La memoria como arma

"Idón Moisés Chivi Vargas"
El 24 de mayo de 1862, mientras los preparativos para el festejo del 25 eran materia de elites criollas en Bolivia, fallecía Doña Juana Azurduy de Padilla: La Juana de América. Moría pobre, acompañada de unos cuantos indios y un cura. Era amiga, muy amiga de los indios, por ellos había luchado y vivido luchando, ese era su pecado.
Y los que nunca dieron nada son esos “doctores dos caras con cerebros retruécanos”, como los categorizó acertadamente René Zavaleta Mercado (1967), esos “doctores” hoy como ayer, dicen lo que no hacen, hacen lo que no dicen, pregonan como fariseos cuando anuncian lo que anuncian.
Sí, efectivamente, eso ocurrió entre el 24 y 25 de mayo de 1862, Juana de América se enterraba el 25, los doctores dos caras, ni siquiera presenciaron el sepelio, estaban demasiado ocupados en celebrar una victoria ajena. Festejaban una victoria de indios.
146 años después: indios las víctimas de siempre.
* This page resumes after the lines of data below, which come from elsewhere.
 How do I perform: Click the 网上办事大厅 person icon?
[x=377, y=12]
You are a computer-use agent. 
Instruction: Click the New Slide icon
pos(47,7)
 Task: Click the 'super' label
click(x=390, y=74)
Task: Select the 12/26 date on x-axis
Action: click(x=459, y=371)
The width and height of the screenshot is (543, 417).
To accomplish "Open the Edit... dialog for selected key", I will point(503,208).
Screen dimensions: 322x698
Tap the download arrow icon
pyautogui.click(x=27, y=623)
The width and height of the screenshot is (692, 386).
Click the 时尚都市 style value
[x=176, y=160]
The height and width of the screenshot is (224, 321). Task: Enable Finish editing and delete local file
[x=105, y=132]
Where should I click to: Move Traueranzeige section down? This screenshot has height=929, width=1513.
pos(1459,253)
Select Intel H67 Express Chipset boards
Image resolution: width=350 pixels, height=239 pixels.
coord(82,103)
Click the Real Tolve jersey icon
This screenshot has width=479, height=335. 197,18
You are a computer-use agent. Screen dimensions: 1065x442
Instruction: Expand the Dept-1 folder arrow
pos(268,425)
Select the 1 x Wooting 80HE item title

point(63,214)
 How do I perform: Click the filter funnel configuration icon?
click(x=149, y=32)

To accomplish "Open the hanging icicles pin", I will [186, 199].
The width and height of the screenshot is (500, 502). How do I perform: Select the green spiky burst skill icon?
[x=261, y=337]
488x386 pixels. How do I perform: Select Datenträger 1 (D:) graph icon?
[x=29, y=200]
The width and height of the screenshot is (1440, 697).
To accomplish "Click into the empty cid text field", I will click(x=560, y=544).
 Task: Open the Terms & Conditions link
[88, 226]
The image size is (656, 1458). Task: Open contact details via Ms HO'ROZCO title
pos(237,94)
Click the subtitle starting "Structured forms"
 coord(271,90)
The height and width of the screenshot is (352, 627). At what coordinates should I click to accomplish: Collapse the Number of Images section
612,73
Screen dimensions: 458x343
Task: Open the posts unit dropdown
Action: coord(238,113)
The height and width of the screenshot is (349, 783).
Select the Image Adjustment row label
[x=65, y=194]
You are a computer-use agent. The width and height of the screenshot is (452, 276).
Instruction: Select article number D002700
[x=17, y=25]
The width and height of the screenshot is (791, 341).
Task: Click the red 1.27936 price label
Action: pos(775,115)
Allá por los días de 2007 en que la Asamblea Constituyente sesionaba en la “Culta Charcas” -al igual que en 1826, se pudo percibir con absoluta claridad, la aversión neocolonial a lo indígena, lo hicieron de modo burdo y grosero. Sacando su español ficticio y negando a la india o indio que llevan en su sangre, que todos llevamos en nuestra sangre, y que no es la mitad como algunos ilusos se lo imaginan.
24 de mayo de 2008, es la evidencia histórica de que el racismo, como expresión del conservadurismo, sigue vigente. Es la evidencia histórica de que el racismo vive en la psicología de quienes se sueñan “sangre española”, purísimamente española. 18 indígenas flagelados, obligados a pedir perdón de rodillas en plena plaza de la libertad, una libertad que la conquistaron indios levantiscos.
Lo ocurrido en Sucre, es una pregunta abierta a todos los científicos sociales, ¿no será que América Latina transita dolorosamente la apertura mental de relaciones sociales igualitarias y emancipatorias?, o tal vez la pregunta sería ¿cómo se derrumban mecanismos coloniales que marcan las relaciones sociales y con ello tratan de construir sociedades verdaderamente democráticas, igualitariamente democráticas?
La derecha, los comités cívicos, las prefecturas de la media luna, prensa escrita, radio y televisión -de por medio-, han ido construyendo mediáticamente una realidad donde lo indígena es sinónimo de perversidad, salvajismo, alcoholismo, atraso.
Sucre ha sido víctima de este imaginario social construido desde las poderosas usinas ideológicas transnacionales. En Bolivia contra los indios, y un indio en especial: Evo Morales Ayma. No por lo que es sino por lo que significa.
Ese es el fondo de la colonialidad que hoy sufren nuestras naciones, no solo es Bolivia, en Ecuador, Perú, Colombia, Chile, Venezuela, la India o el África.